Extract the full set of records, then give each one again exactly.

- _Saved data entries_
......

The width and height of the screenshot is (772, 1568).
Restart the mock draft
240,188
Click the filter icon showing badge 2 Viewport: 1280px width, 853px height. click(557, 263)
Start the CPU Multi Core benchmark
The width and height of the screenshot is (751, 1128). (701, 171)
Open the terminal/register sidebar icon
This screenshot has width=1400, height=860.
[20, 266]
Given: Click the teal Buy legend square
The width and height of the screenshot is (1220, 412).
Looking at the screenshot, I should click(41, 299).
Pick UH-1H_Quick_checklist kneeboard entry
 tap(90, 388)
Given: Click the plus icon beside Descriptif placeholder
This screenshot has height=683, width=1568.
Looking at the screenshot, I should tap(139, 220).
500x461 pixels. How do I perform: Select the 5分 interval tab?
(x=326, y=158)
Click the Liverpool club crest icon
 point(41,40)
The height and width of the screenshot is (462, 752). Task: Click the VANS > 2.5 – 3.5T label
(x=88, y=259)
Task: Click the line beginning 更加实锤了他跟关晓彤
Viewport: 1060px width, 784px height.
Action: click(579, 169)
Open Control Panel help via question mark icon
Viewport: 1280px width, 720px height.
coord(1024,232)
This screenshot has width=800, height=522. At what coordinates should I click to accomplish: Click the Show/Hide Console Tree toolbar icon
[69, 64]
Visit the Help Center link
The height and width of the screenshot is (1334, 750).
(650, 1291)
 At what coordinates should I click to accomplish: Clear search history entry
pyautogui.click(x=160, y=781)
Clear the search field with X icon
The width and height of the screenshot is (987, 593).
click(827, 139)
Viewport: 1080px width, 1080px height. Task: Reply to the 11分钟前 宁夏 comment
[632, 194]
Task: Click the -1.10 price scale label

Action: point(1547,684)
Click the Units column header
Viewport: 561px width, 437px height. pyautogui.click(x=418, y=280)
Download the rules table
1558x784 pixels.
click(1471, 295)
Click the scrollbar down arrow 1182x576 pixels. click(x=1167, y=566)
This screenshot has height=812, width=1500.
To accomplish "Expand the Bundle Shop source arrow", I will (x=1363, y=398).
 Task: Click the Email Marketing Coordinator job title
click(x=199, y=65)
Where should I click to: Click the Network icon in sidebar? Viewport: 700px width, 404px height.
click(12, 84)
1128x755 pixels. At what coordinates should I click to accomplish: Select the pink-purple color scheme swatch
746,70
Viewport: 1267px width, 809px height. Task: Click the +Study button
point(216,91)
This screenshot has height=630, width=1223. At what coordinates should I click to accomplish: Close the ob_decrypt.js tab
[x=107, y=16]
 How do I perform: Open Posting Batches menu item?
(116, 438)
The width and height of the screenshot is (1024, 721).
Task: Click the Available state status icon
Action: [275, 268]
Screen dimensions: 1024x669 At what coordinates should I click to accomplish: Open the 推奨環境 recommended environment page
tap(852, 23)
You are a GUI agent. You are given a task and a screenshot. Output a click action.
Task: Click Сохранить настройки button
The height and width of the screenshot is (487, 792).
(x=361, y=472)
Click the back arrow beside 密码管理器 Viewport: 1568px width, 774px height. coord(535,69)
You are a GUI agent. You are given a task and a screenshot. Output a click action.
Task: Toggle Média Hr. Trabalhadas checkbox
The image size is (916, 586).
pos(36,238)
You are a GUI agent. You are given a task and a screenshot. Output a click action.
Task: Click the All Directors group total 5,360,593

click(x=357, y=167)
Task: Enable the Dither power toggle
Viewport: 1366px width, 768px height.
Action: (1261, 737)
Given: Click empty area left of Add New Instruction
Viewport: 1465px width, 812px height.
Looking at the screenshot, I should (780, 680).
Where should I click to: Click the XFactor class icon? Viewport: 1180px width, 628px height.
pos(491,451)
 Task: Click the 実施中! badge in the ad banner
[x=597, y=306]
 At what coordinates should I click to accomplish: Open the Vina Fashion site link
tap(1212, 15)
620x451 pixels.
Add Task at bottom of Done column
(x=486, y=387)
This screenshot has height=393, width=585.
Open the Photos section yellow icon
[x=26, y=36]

......

- _Expected answer_
The width and height of the screenshot is (772, 1568).
Restart the mock draft
240,188
Click the filter icon showing badge 2 Viewport: 1280px width, 853px height. click(557, 263)
Start the CPU Multi Core benchmark
The width and height of the screenshot is (751, 1128). (701, 171)
Open the terminal/register sidebar icon
This screenshot has width=1400, height=860.
[20, 266]
Given: Click the teal Buy legend square
The width and height of the screenshot is (1220, 412).
Looking at the screenshot, I should click(41, 299).
Pick UH-1H_Quick_checklist kneeboard entry
 tap(90, 388)
Given: Click the plus icon beside Descriptif placeholder
This screenshot has height=683, width=1568.
Looking at the screenshot, I should tap(139, 220).
500x461 pixels. How do I perform: Select the 5分 interval tab?
(x=326, y=158)
Click the Liverpool club crest icon
 point(41,40)
The height and width of the screenshot is (462, 752). Task: Click the VANS > 2.5 – 3.5T label
(x=88, y=259)
Task: Click the line beginning 更加实锤了他跟关晓彤
Viewport: 1060px width, 784px height.
Action: click(579, 169)
Open Control Panel help via question mark icon
Viewport: 1280px width, 720px height.
coord(1024,232)
This screenshot has width=800, height=522. At what coordinates should I click to accomplish: Click the Show/Hide Console Tree toolbar icon
[69, 64]
Visit the Help Center link
The height and width of the screenshot is (1334, 750).
(650, 1291)
 At what coordinates should I click to accomplish: Clear search history entry
pyautogui.click(x=160, y=781)
Clear the search field with X icon
The width and height of the screenshot is (987, 593).
click(827, 139)
Viewport: 1080px width, 1080px height. Task: Reply to the 11分钟前 宁夏 comment
[632, 194]
Task: Click the -1.10 price scale label

Action: point(1547,684)
Click the Units column header
Viewport: 561px width, 437px height. pyautogui.click(x=418, y=280)
Download the rules table
1558x784 pixels.
click(1471, 295)
Click the scrollbar down arrow 1182x576 pixels. click(x=1167, y=566)
This screenshot has height=812, width=1500.
To accomplish "Expand the Bundle Shop source arrow", I will (x=1363, y=398).
 Task: Click the Email Marketing Coordinator job title
click(x=199, y=65)
Where should I click to: Click the Network icon in sidebar? Viewport: 700px width, 404px height.
click(12, 84)
1128x755 pixels. At what coordinates should I click to accomplish: Select the pink-purple color scheme swatch
746,70
Viewport: 1267px width, 809px height. Task: Click the +Study button
point(216,91)
This screenshot has height=630, width=1223. At what coordinates should I click to accomplish: Close the ob_decrypt.js tab
[x=107, y=16]
 How do I perform: Open Posting Batches menu item?
(116, 438)
The width and height of the screenshot is (1024, 721).
Task: Click the Available state status icon
Action: [275, 268]
Screen dimensions: 1024x669 At what coordinates should I click to accomplish: Open the 推奨環境 recommended environment page
tap(852, 23)
You are a GUI agent. You are given a task and a screenshot. Output a click action.
Task: Click Сохранить настройки button
The height and width of the screenshot is (487, 792).
(x=361, y=472)
Click the back arrow beside 密码管理器 Viewport: 1568px width, 774px height. coord(535,69)
You are a GUI agent. You are given a task and a screenshot. Output a click action.
Task: Toggle Média Hr. Trabalhadas checkbox
The image size is (916, 586).
pos(36,238)
You are a GUI agent. You are given a task and a screenshot. Output a click action.
Task: Click the All Directors group total 5,360,593

click(x=357, y=167)
Task: Enable the Dither power toggle
Viewport: 1366px width, 768px height.
Action: (1261, 737)
Given: Click empty area left of Add New Instruction
Viewport: 1465px width, 812px height.
Looking at the screenshot, I should (780, 680).
Where should I click to: Click the XFactor class icon? Viewport: 1180px width, 628px height.
pos(491,451)
 Task: Click the 実施中! badge in the ad banner
[x=597, y=306]
 At what coordinates should I click to accomplish: Open the Vina Fashion site link
tap(1212, 15)
620x451 pixels.
Add Task at bottom of Done column
(x=486, y=387)
This screenshot has height=393, width=585.
Open the Photos section yellow icon
[x=26, y=36]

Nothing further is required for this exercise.